Виктор выходит, сначала высунув голову и посмотрев налево и направо. В квартире -- полная тишина. Только на кухне чуть булькает на газовой плите большая кастрюля с чем-то вкусным. И в раковине медленно опадает душистая пена -- похоже, кто-то из соседей только что мыл посуду.
Он проходит по коридору, стараясь не скрипеть половицами, не мешать никому в квартире. Смотрит из окна на двор. Оборачивается. На столе -- недопитая кружка чая. В ванной, куда он мельком заглядывает, запотевшее зеркало.
И тишина.
Он возвращается в свою комнату, выносит на кухню электрочайник современного космического дизайна, споласкивает его и наполняет под краном. Еще прислушивается, замерев на миг. И бесшумно идет назад.

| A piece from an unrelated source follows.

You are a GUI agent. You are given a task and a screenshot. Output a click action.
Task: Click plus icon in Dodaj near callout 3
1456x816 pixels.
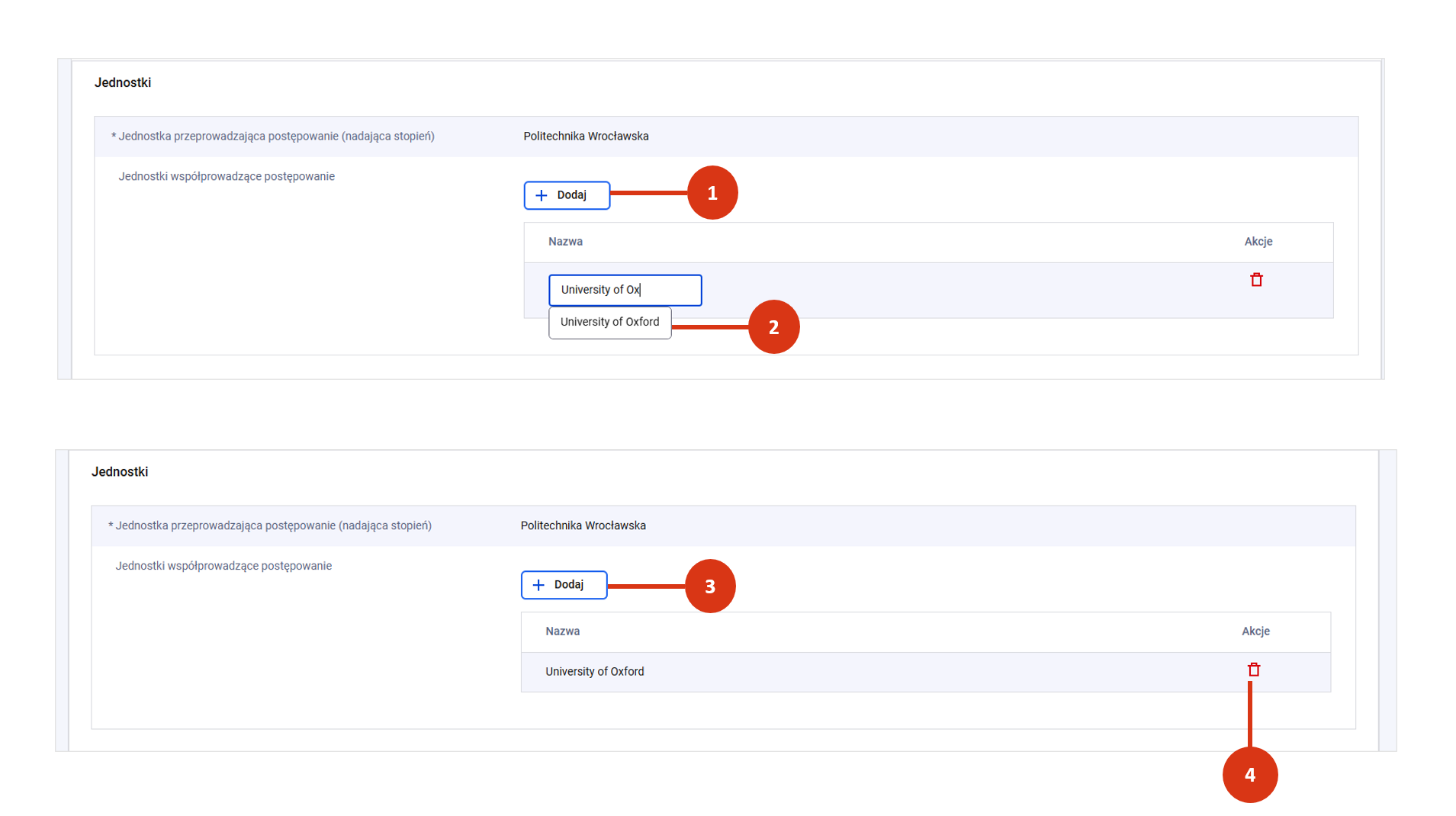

В своей комнате, закрыв дверь, он долго пишет письмо матери. Мать уже старая. Она не понимает всех этих компьютеров. Она читает только бумажные письма. И иногда, очень редко, пишет сама. Главное, писать для нее надо разборчиво и крупно -- у нее трудности со зрением. И очки уже не помогают, поэтому читает с лупой.
"Мама", - пишет он. - "Я живу хорошо. Просто вот даже прекрасно. Тут у нас все-таки юг, как никак. Тут даже зимой тепло, и нет снега. Ем фрукты и овощи. Еще я много гуляю. Здоровье у меня хорошее. Да и с чего мне тут болеть? Тут же просто курорт! Ты спрашивала, как же это - жить в коммуналке. Но на самом деле, если подумать, коммуналка у меня в жизни была всегда. Сколько и где бы я ни жил -- всегда была самая настоящая коммуналка. То есть, общее житие. Вот в детстве я жил с вами с папой. И с сестрой. Разве было у меня что-то собственное, и ничье больше? Нет. Это жилье было общее. Вот потом, когда уже отдельно с женой и своими детьми -- ну, тоже ведь не так, как сейчас. В любое время и в любом месте в той квартире я не мог остаться один в полной тишине. Ну, так все и было, ты не спорь. А теперь-то у меня своя личная комната. Только моя собственная, и больше ничья. И потом, мама, во всем мире опять в моде "коливинги" -- это ведь по сути тоже такие коммуналки".
За спиной включенный и горящий синим светом электрочайник начал бурлить, а потом выключился с громким щелчком.
...
- Что, думаешь, не знаю, о чем ты думаешь? Так вот не дождешься! Не дождешься!
- Слушай, что ты мне тут устраиваешь опять какую-то склоку?
- Я устраиваю? Я? Это ты все время устраиваешь! Думаешь, я ничего не знаю? Совсем дура, думаешь?
- Да пошла ты, знаешь, куда! Умная! Сейчас вот мой придет с работы, будем считать расходы! И чтобы -- сразу мне, сразу!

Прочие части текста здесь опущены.